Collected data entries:
= Beginning of Section =
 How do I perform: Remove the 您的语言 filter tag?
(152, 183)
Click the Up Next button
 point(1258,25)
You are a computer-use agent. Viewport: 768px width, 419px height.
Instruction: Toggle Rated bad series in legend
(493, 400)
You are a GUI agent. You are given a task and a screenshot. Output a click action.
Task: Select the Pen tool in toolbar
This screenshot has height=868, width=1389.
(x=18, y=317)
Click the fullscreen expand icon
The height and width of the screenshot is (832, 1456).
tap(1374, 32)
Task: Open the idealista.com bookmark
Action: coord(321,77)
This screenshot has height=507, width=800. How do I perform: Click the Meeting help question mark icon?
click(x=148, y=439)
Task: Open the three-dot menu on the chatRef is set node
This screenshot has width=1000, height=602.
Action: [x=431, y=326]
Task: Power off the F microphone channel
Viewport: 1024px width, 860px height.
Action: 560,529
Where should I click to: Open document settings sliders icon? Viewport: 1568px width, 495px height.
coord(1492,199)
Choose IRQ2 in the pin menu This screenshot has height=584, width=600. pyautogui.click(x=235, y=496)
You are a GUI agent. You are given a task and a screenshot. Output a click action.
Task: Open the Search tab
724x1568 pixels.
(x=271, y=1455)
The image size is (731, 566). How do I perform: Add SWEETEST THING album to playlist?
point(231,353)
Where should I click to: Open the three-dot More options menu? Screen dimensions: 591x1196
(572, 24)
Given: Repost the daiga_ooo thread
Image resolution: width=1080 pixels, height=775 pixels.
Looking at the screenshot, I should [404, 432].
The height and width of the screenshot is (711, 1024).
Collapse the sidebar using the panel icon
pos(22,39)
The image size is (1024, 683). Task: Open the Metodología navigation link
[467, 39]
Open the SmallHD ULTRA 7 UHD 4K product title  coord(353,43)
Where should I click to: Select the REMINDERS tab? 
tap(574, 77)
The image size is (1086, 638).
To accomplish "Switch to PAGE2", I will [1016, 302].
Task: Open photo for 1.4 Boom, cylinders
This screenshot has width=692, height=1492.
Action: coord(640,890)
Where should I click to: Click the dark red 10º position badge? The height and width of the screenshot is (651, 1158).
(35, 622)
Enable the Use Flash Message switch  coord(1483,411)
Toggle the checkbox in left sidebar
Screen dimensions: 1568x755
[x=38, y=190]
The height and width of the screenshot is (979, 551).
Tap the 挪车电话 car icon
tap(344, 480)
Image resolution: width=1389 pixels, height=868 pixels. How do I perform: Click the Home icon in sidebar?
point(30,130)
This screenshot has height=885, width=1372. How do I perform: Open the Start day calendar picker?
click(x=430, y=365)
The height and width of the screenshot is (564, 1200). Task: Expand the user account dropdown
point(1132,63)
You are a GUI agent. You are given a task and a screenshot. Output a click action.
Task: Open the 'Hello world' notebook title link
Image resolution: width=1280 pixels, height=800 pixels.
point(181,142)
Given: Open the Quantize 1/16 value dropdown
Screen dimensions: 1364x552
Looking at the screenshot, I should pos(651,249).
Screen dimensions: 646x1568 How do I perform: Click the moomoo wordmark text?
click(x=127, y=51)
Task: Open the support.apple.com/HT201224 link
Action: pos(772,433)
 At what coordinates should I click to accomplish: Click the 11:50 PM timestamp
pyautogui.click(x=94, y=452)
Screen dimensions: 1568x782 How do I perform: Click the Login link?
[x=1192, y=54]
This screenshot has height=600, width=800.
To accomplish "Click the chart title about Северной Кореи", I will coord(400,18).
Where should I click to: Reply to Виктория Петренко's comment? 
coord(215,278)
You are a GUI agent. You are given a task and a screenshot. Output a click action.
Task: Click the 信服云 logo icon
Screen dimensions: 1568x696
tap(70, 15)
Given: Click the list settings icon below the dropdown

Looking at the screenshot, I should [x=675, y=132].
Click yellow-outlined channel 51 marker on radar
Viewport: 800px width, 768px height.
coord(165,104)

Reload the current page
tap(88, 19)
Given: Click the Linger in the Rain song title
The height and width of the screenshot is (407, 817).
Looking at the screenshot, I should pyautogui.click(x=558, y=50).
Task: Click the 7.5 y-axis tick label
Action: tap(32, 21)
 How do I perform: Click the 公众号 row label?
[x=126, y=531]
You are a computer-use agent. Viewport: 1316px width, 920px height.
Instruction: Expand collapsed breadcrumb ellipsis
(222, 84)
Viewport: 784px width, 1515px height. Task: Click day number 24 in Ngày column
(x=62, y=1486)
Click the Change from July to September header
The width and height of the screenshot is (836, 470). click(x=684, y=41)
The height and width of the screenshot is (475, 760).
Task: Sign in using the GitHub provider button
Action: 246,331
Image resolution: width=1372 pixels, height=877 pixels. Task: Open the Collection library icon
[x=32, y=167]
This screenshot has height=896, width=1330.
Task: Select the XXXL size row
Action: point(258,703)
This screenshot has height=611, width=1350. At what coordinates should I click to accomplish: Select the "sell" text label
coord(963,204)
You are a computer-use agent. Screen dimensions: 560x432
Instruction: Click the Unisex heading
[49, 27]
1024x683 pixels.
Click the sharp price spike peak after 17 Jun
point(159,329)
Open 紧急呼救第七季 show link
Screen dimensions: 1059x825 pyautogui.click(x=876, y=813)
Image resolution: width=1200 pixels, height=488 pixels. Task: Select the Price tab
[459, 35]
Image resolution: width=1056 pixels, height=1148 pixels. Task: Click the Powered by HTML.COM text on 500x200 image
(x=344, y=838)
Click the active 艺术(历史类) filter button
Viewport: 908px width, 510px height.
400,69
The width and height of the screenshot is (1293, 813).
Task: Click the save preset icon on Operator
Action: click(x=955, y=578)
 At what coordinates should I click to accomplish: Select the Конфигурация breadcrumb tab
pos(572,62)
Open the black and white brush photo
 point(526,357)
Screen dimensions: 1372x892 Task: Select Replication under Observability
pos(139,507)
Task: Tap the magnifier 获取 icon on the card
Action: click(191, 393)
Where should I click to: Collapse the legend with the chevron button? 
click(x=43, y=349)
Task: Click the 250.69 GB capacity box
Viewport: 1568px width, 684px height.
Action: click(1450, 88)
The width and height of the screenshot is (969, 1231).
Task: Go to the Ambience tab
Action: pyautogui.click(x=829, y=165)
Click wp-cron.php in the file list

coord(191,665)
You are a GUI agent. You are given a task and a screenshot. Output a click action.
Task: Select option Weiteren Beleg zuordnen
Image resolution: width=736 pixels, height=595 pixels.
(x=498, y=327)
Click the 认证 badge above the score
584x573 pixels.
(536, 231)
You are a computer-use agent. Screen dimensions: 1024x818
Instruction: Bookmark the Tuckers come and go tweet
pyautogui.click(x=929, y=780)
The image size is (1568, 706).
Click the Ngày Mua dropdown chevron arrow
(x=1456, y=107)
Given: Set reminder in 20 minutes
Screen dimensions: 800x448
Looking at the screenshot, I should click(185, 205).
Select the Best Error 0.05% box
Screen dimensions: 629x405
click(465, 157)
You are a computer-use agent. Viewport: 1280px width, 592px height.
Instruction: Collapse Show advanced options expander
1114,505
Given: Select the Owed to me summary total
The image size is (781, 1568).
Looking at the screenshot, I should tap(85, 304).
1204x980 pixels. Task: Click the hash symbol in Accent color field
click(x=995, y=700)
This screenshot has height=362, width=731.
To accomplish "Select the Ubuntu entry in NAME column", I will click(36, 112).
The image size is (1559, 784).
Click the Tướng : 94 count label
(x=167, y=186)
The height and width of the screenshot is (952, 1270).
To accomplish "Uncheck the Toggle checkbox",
= End of Section =
Copy the data. Make sure every line matches exactly.

 How do I perform: Remove the 您的语言 filter tag?
(152, 183)
Click the Up Next button
 point(1258,25)
You are a computer-use agent. Viewport: 768px width, 419px height.
Instruction: Toggle Rated bad series in legend
(493, 400)
You are a GUI agent. You are given a task and a screenshot. Output a click action.
Task: Select the Pen tool in toolbar
This screenshot has height=868, width=1389.
(x=18, y=317)
Click the fullscreen expand icon
The height and width of the screenshot is (832, 1456).
tap(1374, 32)
Task: Open the idealista.com bookmark
Action: coord(321,77)
This screenshot has height=507, width=800. How do I perform: Click the Meeting help question mark icon?
click(x=148, y=439)
Task: Open the three-dot menu on the chatRef is set node
This screenshot has width=1000, height=602.
Action: [x=431, y=326]
Task: Power off the F microphone channel
Viewport: 1024px width, 860px height.
Action: 560,529
Where should I click to: Open document settings sliders icon? Viewport: 1568px width, 495px height.
coord(1492,199)
Choose IRQ2 in the pin menu This screenshot has height=584, width=600. pyautogui.click(x=235, y=496)
You are a GUI agent. You are given a task and a screenshot. Output a click action.
Task: Open the Search tab
724x1568 pixels.
(x=271, y=1455)
The image size is (731, 566). How do I perform: Add SWEETEST THING album to playlist?
point(231,353)
Where should I click to: Open the three-dot More options menu? Screen dimensions: 591x1196
(572, 24)
Given: Repost the daiga_ooo thread
Image resolution: width=1080 pixels, height=775 pixels.
Looking at the screenshot, I should [404, 432].
The height and width of the screenshot is (711, 1024).
Collapse the sidebar using the panel icon
pos(22,39)
The image size is (1024, 683). Task: Open the Metodología navigation link
[467, 39]
Open the SmallHD ULTRA 7 UHD 4K product title  coord(353,43)
Where should I click to: Select the REMINDERS tab? 
tap(574, 77)
The image size is (1086, 638).
To accomplish "Switch to PAGE2", I will [1016, 302].
Task: Open photo for 1.4 Boom, cylinders
This screenshot has width=692, height=1492.
Action: coord(640,890)
Where should I click to: Click the dark red 10º position badge? The height and width of the screenshot is (651, 1158).
(35, 622)
Enable the Use Flash Message switch  coord(1483,411)
Toggle the checkbox in left sidebar
Screen dimensions: 1568x755
[x=38, y=190]
The height and width of the screenshot is (979, 551).
Tap the 挪车电话 car icon
tap(344, 480)
Image resolution: width=1389 pixels, height=868 pixels. How do I perform: Click the Home icon in sidebar?
point(30,130)
This screenshot has height=885, width=1372. How do I perform: Open the Start day calendar picker?
click(x=430, y=365)
The height and width of the screenshot is (564, 1200). Task: Expand the user account dropdown
point(1132,63)
You are a GUI agent. You are given a task and a screenshot. Output a click action.
Task: Open the 'Hello world' notebook title link
Image resolution: width=1280 pixels, height=800 pixels.
point(181,142)
Given: Open the Quantize 1/16 value dropdown
Screen dimensions: 1364x552
Looking at the screenshot, I should pos(651,249).
Screen dimensions: 646x1568 How do I perform: Click the moomoo wordmark text?
click(x=127, y=51)
Task: Open the support.apple.com/HT201224 link
Action: pos(772,433)
 At what coordinates should I click to accomplish: Click the 11:50 PM timestamp
pyautogui.click(x=94, y=452)
Screen dimensions: 1568x782 How do I perform: Click the Login link?
[x=1192, y=54]
This screenshot has height=600, width=800.
To accomplish "Click the chart title about Северной Кореи", I will coord(400,18).
Where should I click to: Reply to Виктория Петренко's comment? 
coord(215,278)
You are a GUI agent. You are given a task and a screenshot. Output a click action.
Task: Click the 信服云 logo icon
Screen dimensions: 1568x696
tap(70, 15)
Given: Click the list settings icon below the dropdown

Looking at the screenshot, I should [x=675, y=132].
Click yellow-outlined channel 51 marker on radar
Viewport: 800px width, 768px height.
coord(165,104)

Reload the current page
tap(88, 19)
Given: Click the Linger in the Rain song title
The height and width of the screenshot is (407, 817).
Looking at the screenshot, I should pyautogui.click(x=558, y=50).
Task: Click the 7.5 y-axis tick label
Action: tap(32, 21)
 How do I perform: Click the 公众号 row label?
[x=126, y=531]
You are a computer-use agent. Viewport: 1316px width, 920px height.
Instruction: Expand collapsed breadcrumb ellipsis
(222, 84)
Viewport: 784px width, 1515px height. Task: Click day number 24 in Ngày column
(x=62, y=1486)
Click the Change from July to September header
The width and height of the screenshot is (836, 470). click(x=684, y=41)
The height and width of the screenshot is (475, 760).
Task: Sign in using the GitHub provider button
Action: 246,331
Image resolution: width=1372 pixels, height=877 pixels. Task: Open the Collection library icon
[x=32, y=167]
This screenshot has height=896, width=1330.
Task: Select the XXXL size row
Action: point(258,703)
This screenshot has height=611, width=1350. At what coordinates should I click to accomplish: Select the "sell" text label
coord(963,204)
You are a computer-use agent. Screen dimensions: 560x432
Instruction: Click the Unisex heading
[49, 27]
1024x683 pixels.
Click the sharp price spike peak after 17 Jun
point(159,329)
Open 紧急呼救第七季 show link
Screen dimensions: 1059x825 pyautogui.click(x=876, y=813)
Image resolution: width=1200 pixels, height=488 pixels. Task: Select the Price tab
[459, 35]
Image resolution: width=1056 pixels, height=1148 pixels. Task: Click the Powered by HTML.COM text on 500x200 image
(x=344, y=838)
Click the active 艺术(历史类) filter button
Viewport: 908px width, 510px height.
400,69
The width and height of the screenshot is (1293, 813).
Task: Click the save preset icon on Operator
Action: click(x=955, y=578)
 At what coordinates should I click to accomplish: Select the Конфигурация breadcrumb tab
pos(572,62)
Open the black and white brush photo
 point(526,357)
Screen dimensions: 1372x892 Task: Select Replication under Observability
pos(139,507)
Task: Tap the magnifier 获取 icon on the card
Action: click(191, 393)
Where should I click to: Collapse the legend with the chevron button? 
click(x=43, y=349)
Task: Click the 250.69 GB capacity box
Viewport: 1568px width, 684px height.
Action: click(1450, 88)
The width and height of the screenshot is (969, 1231).
Task: Go to the Ambience tab
Action: pyautogui.click(x=829, y=165)
Click wp-cron.php in the file list

coord(191,665)
You are a GUI agent. You are given a task and a screenshot. Output a click action.
Task: Select option Weiteren Beleg zuordnen
Image resolution: width=736 pixels, height=595 pixels.
(x=498, y=327)
Click the 认证 badge above the score
584x573 pixels.
(536, 231)
You are a computer-use agent. Screen dimensions: 1024x818
Instruction: Bookmark the Tuckers come and go tweet
pyautogui.click(x=929, y=780)
The image size is (1568, 706).
Click the Ngày Mua dropdown chevron arrow
(x=1456, y=107)
Given: Set reminder in 20 minutes
Screen dimensions: 800x448
Looking at the screenshot, I should click(185, 205).
Select the Best Error 0.05% box
Screen dimensions: 629x405
click(465, 157)
You are a computer-use agent. Viewport: 1280px width, 592px height.
Instruction: Collapse Show advanced options expander
1114,505
Given: Select the Owed to me summary total
The image size is (781, 1568).
Looking at the screenshot, I should tap(85, 304).
1204x980 pixels. Task: Click the hash symbol in Accent color field
click(x=995, y=700)
This screenshot has height=362, width=731.
To accomplish "Select the Ubuntu entry in NAME column", I will click(36, 112).
The image size is (1559, 784).
Click the Tướng : 94 count label
(x=167, y=186)
The height and width of the screenshot is (952, 1270).
To accomplish "Uncheck the Toggle checkbox",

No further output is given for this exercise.